■ Stored records:
──────────────────────────────
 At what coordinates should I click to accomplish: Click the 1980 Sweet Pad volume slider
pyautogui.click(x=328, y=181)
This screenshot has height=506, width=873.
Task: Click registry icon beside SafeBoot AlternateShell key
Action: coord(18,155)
──────────────────────────────
■ PROBLEM REQUIREMENTS:
All of the records need to be transcribed exactly.

■ ANSWER AREA:
 At what coordinates should I click to accomplish: Click the 1980 Sweet Pad volume slider
pyautogui.click(x=328, y=181)
This screenshot has height=506, width=873.
Task: Click registry icon beside SafeBoot AlternateShell key
Action: coord(18,155)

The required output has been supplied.